Ainda segundo o MPRS, os investigados poderão responder por organização criminosa, fraude ao caráter competitivo de licitações, fraude em contratos administrativos, corrupção ativa e passiva, falsidade ideológica e lavagem de dinheiro.
Como medida cautelar, a Justiça determinou a proibição de participação dos investigados em novas licitações e de contratação com o poder público, além de impor restrições de deslocamento.
Até o momento, o Ministério Público informou que ainda apura os valores envolvidos nas supostas irregularidades.
Contrapontos
Em nota encaminhada ao portal Litoral na Rede após a publicação da reportagem, a Prefeitura de Santo Antônio da Patrulha ressaltou que as buscas e apreensões realizadas no município ocorreram exclusivamente em locais relacionados à empresa investigada, não havendo qualquer diligência em prédios públicos ou órgãos da Administração Municipal.
O governo municipal reforçou o compromisso com a legalidade, a transparência e a correta aplicação dos recursos públicos, dizendo ter se se colocado à disposição das autoridades competentes para prestar quaisquer informações que eventualmente sejam solicitadas e para colaborar integralmente com o andamento das investigações.
A Prefeitura de Terra de Areia informou que, até o momento, não foi oficialmente notificada ou intimada pelo Ministério Público e que também não tem conhecimento do conteúdo da investigação ou de eventual apontamento específico envolvendo o contrato de coleta de resíduos sólidos no município. A administração afirmou que permanece à disposição para prestar os esclarecimentos que forem solicitados pelos órgãos de controle.
O município também destacou que mantém fiscalização permanente sobre a execução do contrato e que, quando identificou falhas na prestação do serviço entre o fim de 2025 e o início de 2026, notificou a empresa contratada e chegou a adotar medidas para a rescisão contratual. Segundo a prefeitura, “somente são realizados os pagamentos pelos serviços efetivamente prestados”, reafirmando o compromisso com a transparência, a correta aplicação dos recursos públicos e a colaboração com as investigações.
A Prefeitura de Caraá afirmou que não é alvo da investigação e ressaltou que não houve cumprimento de mandados de busca e apreensão no município ou em qualquer órgão da administração municipal. Segundo a prefeitura, o próprio Ministério Público informou que a operação tem como foco empresas e pessoas investigadas, e não as administrações municipais.

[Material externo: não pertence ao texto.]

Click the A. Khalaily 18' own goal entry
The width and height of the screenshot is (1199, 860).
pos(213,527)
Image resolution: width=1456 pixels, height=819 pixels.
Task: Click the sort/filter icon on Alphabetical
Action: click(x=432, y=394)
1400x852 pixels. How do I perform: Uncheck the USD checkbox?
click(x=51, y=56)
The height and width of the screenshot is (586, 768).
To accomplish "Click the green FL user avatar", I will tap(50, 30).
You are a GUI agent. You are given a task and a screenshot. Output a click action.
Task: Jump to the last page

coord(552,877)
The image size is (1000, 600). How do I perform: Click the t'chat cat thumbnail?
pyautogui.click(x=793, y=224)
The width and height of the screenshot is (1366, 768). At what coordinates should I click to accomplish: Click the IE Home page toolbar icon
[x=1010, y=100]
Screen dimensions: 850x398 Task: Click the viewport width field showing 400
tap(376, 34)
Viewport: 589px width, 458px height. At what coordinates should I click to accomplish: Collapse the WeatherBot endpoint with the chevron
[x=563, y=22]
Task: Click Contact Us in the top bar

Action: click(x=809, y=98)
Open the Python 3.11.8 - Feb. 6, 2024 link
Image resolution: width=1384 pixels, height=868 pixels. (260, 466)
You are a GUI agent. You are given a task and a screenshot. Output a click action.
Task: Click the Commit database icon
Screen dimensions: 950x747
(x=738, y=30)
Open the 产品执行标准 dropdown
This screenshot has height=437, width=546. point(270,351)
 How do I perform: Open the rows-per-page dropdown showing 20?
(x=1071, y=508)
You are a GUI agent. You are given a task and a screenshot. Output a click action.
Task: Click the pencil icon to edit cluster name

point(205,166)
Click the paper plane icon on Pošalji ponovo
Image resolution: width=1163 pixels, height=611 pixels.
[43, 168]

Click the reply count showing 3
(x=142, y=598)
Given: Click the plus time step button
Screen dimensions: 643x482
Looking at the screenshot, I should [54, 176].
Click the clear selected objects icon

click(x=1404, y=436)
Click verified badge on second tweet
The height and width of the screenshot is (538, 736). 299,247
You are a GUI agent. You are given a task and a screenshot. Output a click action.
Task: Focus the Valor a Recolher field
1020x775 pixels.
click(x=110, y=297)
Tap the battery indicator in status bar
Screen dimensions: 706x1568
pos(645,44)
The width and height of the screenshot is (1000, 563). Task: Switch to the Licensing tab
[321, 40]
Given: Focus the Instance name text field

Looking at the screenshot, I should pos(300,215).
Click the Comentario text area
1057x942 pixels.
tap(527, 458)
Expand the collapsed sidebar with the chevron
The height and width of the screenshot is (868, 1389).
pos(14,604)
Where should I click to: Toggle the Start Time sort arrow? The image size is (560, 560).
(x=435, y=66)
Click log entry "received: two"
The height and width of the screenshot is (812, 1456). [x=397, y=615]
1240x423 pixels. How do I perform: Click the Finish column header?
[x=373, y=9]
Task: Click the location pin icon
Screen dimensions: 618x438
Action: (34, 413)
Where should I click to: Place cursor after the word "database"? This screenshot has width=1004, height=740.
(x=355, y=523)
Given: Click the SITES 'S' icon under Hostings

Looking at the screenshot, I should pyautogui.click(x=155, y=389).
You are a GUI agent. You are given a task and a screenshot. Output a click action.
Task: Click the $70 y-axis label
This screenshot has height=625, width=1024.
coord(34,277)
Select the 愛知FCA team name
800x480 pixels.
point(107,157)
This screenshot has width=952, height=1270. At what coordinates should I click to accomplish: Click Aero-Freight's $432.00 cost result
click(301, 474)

A administração também declarou que todos os procedimentos são conduzidos com base nos princípios da legalidade, transparência e interesse público, colocando-se à disposição das autoridades para prestar eventuais esclarecimentos e reafirmando o compromisso com a correta aplicação dos recursos públicos.
A Prefeitura de Torres informou que os fatos apurados pelo Ministério Público se referem a contratos e acontecimentos anteriores ao início da atual gestão (2025–2028) e que não têm relação com atos praticados pela administração do prefeito Delci Dimer. O município também destacou que não houve cumprimento de mandado de busca e apreensão na sede da prefeitura, mas apenas em endereços ligados a pessoas investigadas.
A administração afirmou ainda que respeita o trabalho do Ministério Público e dos órgãos de investigação, reafirmando o compromisso com a legalidade, a transparência, a fiscalização dos contratos públicos e a correta aplicação dos recursos públicos. Também informou que permanece à disposição das autoridades para prestar os esclarecimentos que forem necessários.
O espaço permanece aberto para manifestação das demais prefeituras citadas pelo Ministério Público na investigação. Caso qualquer um dos municípios encaminhe posicionamento, esta matéria será atualizada.